Exercise goal> Reproduce the entries verbatim, from the start of the entries through the line containing "(x=513, y=429)", with both ends included.

Rows from a dataset
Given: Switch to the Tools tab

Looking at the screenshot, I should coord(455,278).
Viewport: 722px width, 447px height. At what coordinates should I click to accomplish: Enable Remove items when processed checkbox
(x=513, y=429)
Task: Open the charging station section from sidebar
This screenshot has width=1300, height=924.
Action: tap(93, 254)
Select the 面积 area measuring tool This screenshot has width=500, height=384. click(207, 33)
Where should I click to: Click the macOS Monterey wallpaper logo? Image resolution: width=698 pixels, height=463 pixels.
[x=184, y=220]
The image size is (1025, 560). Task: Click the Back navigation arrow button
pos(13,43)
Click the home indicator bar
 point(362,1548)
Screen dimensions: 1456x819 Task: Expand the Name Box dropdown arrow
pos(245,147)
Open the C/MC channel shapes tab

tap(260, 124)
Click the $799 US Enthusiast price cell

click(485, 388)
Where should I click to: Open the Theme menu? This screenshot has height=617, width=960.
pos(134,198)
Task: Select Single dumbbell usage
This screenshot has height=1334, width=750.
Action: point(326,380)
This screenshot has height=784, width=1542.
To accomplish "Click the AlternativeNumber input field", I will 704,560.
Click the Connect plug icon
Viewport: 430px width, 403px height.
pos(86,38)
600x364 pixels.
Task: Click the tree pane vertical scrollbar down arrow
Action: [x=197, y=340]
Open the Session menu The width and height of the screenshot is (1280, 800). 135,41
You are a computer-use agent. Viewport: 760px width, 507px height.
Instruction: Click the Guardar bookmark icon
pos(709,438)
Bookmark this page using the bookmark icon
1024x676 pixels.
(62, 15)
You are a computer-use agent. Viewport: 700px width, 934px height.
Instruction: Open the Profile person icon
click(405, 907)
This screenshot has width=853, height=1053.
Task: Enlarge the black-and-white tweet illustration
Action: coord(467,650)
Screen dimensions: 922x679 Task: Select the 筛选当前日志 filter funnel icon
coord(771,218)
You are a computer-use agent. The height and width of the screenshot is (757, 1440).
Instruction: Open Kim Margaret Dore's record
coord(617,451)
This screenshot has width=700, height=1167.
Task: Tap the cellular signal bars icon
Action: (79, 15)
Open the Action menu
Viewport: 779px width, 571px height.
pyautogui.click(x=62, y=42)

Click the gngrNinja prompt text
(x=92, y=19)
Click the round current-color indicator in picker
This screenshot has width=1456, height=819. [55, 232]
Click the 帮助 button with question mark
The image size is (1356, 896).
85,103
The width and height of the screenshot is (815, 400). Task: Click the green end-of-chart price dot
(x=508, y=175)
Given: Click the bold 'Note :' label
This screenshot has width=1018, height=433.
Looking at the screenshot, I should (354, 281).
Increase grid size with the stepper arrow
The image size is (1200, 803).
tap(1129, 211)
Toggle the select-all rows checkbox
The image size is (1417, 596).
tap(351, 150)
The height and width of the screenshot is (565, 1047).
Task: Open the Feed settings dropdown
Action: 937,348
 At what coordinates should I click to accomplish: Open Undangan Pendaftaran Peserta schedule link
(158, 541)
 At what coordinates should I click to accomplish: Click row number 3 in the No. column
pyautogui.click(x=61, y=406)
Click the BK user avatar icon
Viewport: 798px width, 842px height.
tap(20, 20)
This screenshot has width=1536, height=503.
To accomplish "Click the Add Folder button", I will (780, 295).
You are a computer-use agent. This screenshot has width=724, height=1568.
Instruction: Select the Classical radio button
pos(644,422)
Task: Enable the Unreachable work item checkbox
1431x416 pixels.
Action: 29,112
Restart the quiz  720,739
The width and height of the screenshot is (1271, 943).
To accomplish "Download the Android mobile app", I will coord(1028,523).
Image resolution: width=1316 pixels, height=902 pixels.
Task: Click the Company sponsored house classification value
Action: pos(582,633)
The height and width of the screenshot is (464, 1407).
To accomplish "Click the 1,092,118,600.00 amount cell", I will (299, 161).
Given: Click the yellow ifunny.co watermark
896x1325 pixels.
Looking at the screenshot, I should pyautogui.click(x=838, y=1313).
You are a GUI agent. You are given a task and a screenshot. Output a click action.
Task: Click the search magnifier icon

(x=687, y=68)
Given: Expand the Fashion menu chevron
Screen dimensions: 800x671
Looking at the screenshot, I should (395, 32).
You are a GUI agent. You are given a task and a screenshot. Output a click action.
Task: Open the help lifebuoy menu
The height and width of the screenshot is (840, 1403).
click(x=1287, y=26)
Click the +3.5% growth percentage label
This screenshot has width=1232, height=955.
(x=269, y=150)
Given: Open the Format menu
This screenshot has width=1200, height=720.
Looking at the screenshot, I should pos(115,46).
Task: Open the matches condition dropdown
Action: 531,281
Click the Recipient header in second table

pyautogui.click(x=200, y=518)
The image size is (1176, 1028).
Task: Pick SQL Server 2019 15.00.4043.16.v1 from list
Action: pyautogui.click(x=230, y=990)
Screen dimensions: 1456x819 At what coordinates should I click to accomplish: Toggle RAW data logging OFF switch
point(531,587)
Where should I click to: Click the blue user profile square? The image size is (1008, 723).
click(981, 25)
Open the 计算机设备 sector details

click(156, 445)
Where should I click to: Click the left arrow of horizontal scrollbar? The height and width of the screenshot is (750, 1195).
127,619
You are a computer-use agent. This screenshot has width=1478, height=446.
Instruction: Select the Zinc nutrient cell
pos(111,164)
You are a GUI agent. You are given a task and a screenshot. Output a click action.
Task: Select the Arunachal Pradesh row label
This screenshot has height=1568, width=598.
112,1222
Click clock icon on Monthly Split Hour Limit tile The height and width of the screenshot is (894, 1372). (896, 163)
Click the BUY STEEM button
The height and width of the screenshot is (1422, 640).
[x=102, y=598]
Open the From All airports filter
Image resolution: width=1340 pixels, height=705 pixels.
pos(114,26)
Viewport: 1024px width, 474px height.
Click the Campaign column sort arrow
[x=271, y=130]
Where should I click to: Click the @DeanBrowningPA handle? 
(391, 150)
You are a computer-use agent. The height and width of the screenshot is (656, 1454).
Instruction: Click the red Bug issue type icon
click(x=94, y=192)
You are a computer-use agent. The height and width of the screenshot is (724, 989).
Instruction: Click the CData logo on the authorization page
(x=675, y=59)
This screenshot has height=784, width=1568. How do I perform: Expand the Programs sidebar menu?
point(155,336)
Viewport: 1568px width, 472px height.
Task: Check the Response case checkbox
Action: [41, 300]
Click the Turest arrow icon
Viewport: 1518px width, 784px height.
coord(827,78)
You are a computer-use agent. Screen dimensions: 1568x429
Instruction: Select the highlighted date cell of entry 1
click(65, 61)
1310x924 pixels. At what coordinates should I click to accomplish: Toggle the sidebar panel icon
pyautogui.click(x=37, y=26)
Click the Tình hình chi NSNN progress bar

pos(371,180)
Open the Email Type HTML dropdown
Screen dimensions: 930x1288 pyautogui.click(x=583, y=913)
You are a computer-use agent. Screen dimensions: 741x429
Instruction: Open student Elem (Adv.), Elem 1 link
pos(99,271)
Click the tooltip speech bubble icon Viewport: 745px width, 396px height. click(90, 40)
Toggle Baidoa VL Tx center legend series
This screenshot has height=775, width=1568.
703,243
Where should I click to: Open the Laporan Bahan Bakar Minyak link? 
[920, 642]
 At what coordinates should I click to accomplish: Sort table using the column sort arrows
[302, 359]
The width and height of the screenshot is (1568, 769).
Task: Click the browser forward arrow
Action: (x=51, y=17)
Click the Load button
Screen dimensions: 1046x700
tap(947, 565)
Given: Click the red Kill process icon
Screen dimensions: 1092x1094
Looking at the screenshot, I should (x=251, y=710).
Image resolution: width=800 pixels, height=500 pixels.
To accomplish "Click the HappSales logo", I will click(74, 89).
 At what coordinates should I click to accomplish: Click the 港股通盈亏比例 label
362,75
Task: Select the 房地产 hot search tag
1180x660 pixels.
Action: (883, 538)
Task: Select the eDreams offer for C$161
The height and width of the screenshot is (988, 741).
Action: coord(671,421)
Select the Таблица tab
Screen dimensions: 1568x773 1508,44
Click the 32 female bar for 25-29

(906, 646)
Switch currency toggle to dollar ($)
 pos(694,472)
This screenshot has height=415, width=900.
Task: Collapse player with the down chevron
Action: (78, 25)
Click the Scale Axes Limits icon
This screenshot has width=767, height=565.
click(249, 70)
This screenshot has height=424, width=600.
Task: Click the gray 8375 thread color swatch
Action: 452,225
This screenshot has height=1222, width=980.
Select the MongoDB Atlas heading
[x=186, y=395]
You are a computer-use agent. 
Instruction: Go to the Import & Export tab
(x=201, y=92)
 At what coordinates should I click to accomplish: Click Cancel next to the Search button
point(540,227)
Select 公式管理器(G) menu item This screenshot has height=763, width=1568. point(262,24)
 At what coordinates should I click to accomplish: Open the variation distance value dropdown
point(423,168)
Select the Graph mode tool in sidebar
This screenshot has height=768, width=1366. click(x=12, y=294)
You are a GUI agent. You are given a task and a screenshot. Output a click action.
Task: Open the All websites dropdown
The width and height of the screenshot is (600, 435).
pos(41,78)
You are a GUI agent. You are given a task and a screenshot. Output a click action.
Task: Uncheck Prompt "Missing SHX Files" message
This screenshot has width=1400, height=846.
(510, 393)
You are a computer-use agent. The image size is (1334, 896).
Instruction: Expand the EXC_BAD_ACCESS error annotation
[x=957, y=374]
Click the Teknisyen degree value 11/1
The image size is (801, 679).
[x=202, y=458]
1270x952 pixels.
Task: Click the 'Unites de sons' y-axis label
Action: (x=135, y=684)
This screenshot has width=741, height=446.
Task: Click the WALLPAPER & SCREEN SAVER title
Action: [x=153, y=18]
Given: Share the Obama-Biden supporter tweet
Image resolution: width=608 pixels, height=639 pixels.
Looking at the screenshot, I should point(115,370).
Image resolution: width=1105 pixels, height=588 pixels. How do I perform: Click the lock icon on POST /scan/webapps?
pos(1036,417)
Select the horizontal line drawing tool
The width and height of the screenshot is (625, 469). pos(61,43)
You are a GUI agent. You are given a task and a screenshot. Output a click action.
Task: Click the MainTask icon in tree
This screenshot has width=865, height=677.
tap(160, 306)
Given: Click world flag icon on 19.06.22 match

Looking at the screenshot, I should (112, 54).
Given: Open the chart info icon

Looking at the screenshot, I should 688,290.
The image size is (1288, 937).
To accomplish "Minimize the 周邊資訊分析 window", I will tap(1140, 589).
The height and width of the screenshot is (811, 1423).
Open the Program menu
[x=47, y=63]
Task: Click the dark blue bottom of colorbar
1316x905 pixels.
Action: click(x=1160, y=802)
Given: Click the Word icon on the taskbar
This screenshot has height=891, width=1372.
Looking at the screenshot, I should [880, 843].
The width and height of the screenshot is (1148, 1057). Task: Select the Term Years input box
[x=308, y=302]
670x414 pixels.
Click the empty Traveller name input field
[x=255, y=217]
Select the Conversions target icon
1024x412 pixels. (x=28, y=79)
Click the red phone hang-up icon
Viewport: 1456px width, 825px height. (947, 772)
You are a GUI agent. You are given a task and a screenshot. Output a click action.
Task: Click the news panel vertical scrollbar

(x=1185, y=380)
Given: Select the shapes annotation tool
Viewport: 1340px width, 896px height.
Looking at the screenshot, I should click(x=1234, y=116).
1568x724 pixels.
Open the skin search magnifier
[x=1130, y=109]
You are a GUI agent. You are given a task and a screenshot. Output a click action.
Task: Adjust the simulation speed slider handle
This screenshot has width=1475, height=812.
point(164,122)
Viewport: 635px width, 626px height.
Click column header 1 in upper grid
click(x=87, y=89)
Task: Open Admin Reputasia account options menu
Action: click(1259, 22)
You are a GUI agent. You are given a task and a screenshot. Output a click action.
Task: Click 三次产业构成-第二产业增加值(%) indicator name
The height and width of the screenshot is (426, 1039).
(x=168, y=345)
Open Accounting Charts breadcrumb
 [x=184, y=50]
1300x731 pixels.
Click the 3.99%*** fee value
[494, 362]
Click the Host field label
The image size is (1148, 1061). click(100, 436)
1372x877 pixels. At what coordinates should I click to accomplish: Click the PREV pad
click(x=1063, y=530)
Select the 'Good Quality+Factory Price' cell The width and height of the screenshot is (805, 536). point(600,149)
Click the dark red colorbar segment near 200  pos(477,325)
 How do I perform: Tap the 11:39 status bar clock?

Output of the exercise>
Given: Switch to the Tools tab

Looking at the screenshot, I should coord(455,278).
Viewport: 722px width, 447px height. At what coordinates should I click to accomplish: Enable Remove items when processed checkbox
(x=513, y=429)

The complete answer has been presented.